Visualizing the Configuration
We can represent this 2D parallelism using a device mesh. For example, with 8 GPUs, we could have a Ndp=2,Nep=4 configuration.
A 2x4 device configuration. GPUs 0-3 form one DP replica using 4-way EP. GPUs 4-7 form a second DP replica, also using 4-way EP. All-to-All communication happens within rows (EP groups). All-Reduce communication happens across columns (DP groups) connecting devices with the same EP rank.
Communication and Trade-offs
This combined approach introduces both All-to-All (within EP groups) and All-Reduce (across DP groups) communication collectives. The efficiency depends heavily on the underlying hardware interconnect topology and the relative costs of these operations.
- Increasing Nep (wider EP groups): Allows for more experts or larger experts per layer, scaling model size. However, it increases the size and potential latency of the All-to-All operations.
- Increasing Ndp (more DP replicas): Increases the global batch size that can be processed, improving throughput. However, it increases the number of devices participating in the All-Reduce operations and requires more memory to store the replicated shared parameters.
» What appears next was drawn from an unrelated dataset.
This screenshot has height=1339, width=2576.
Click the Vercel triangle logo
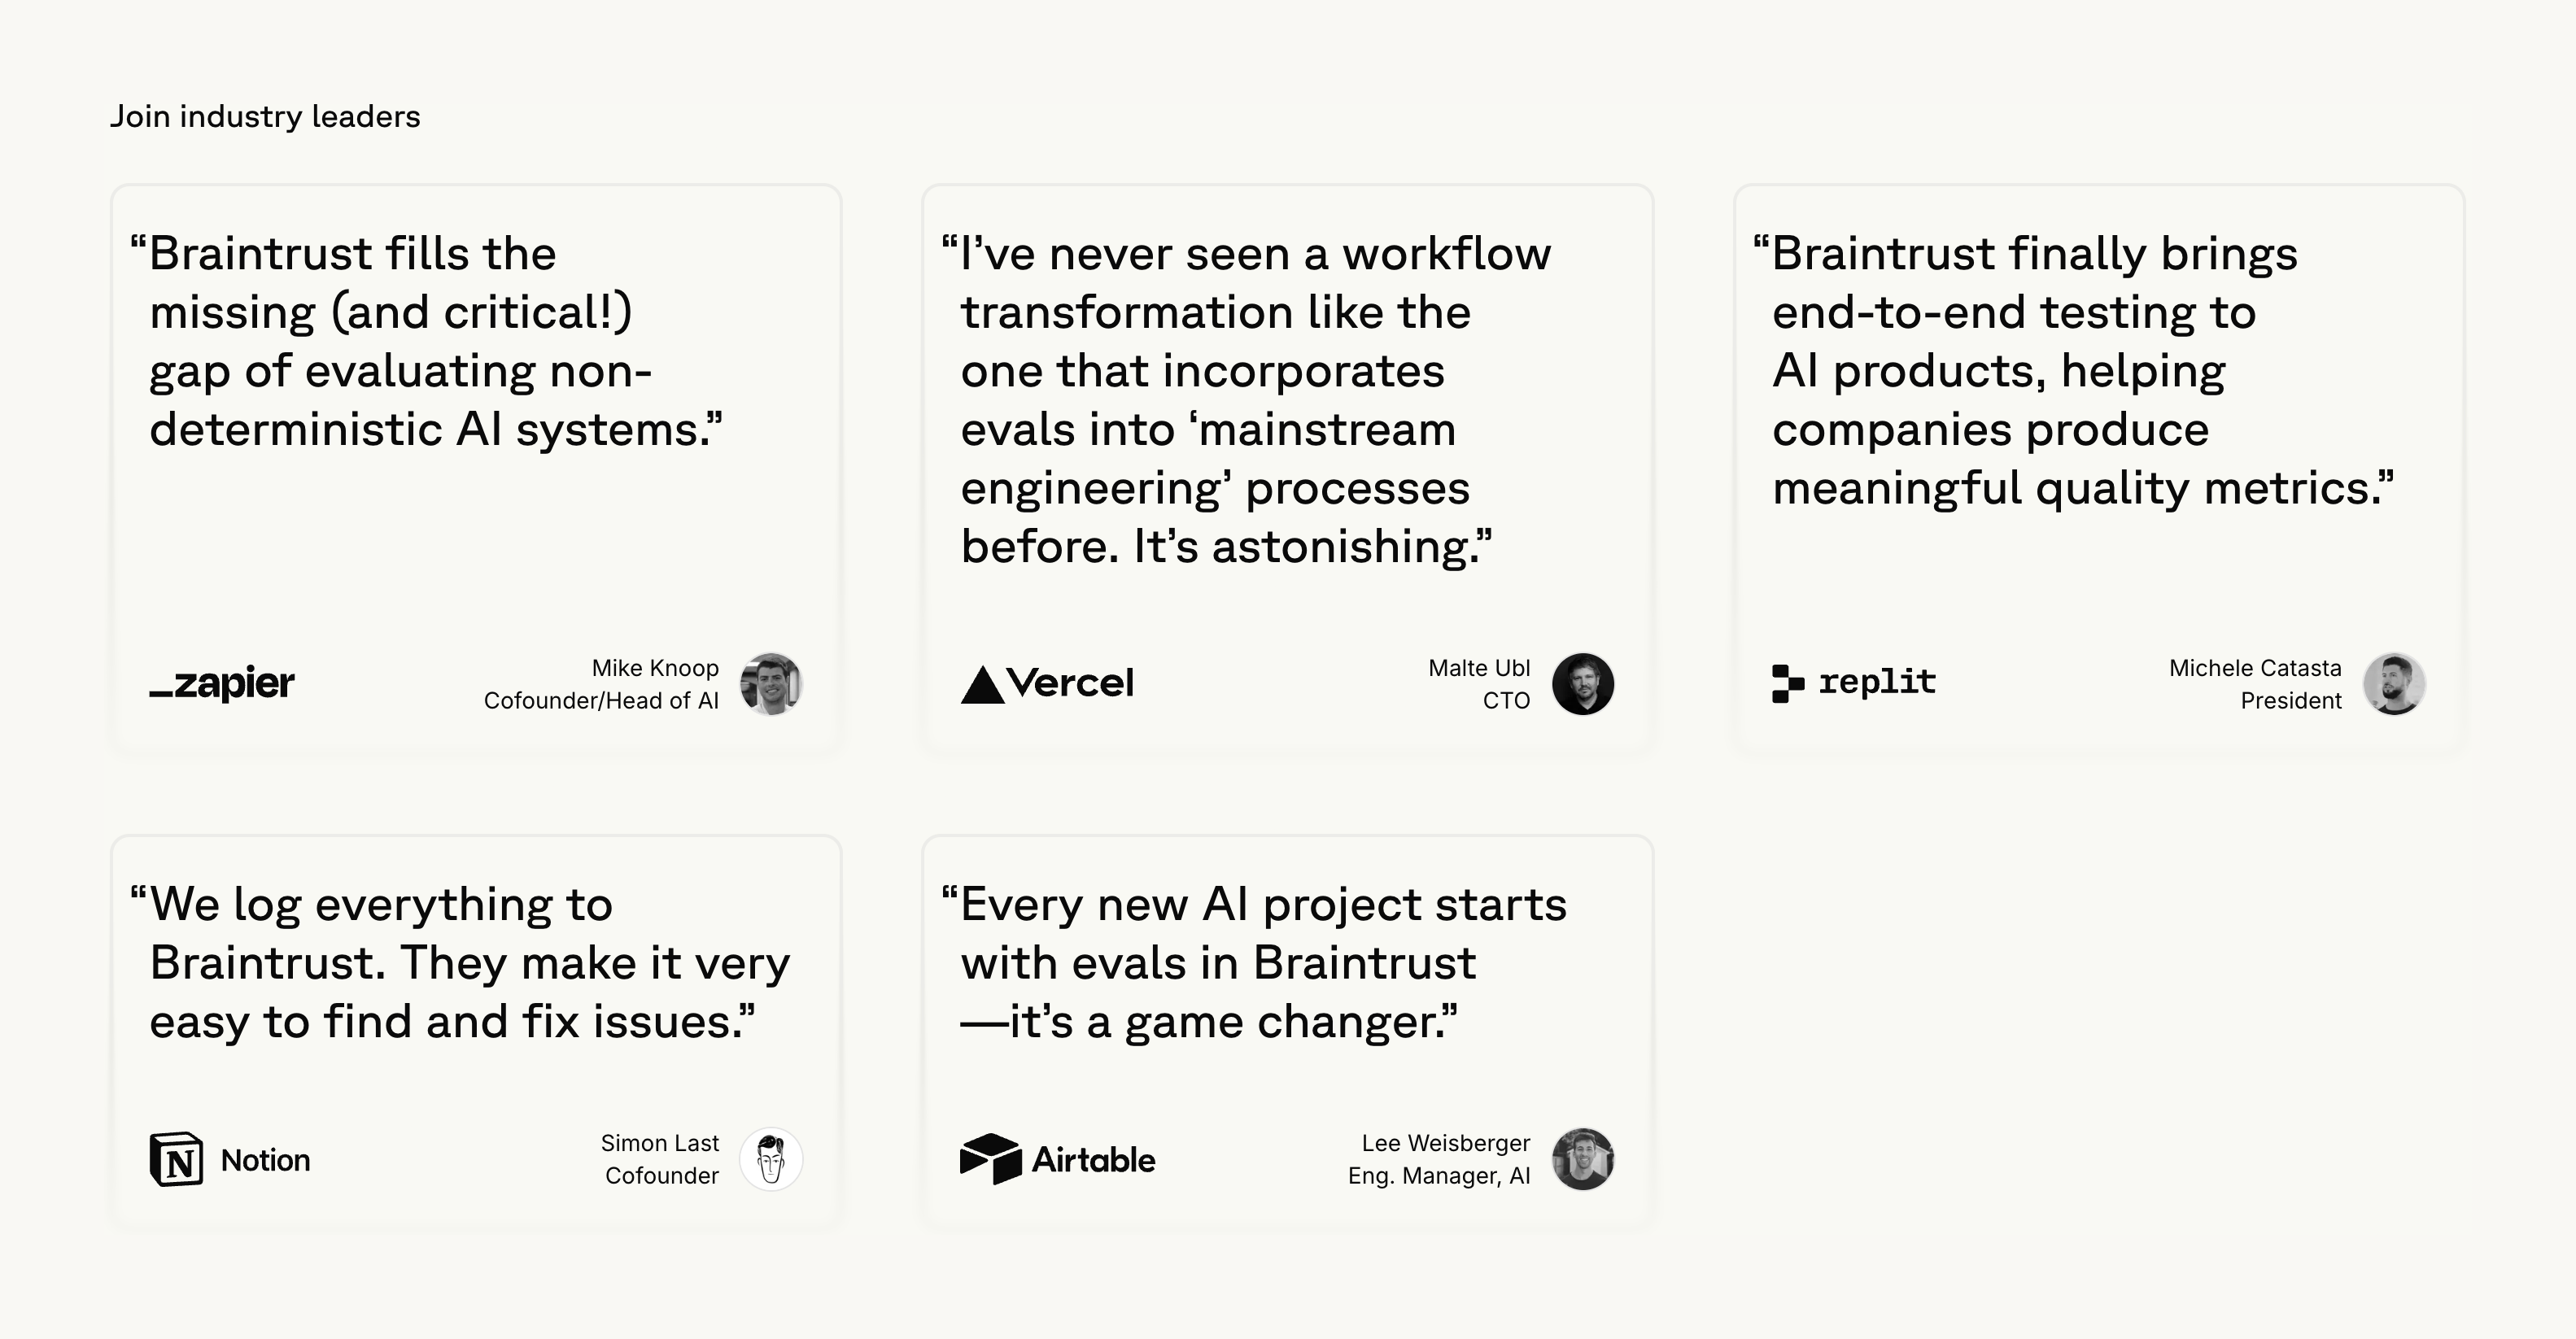982,685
Choosing the optimal (Ndp, Nep) configuration requires careful consideration of the specific model architecture (number of experts, size of experts vs. shared layers), the available hardware (number of devices, interconnect bandwidth/latency), and the desired global batch size. Frameworks like DeepSpeed often provide tools and abstractions to manage these process groups and communication patterns, simplifying the configuration for the user. However, understanding the underlying mechanics is essential for performance tuning and troubleshooting complex distributed MoE training runs. This integration forms the foundation for scaling MoEs to hundreds or thousands of processors, enabling the training of models with trillions of parameters.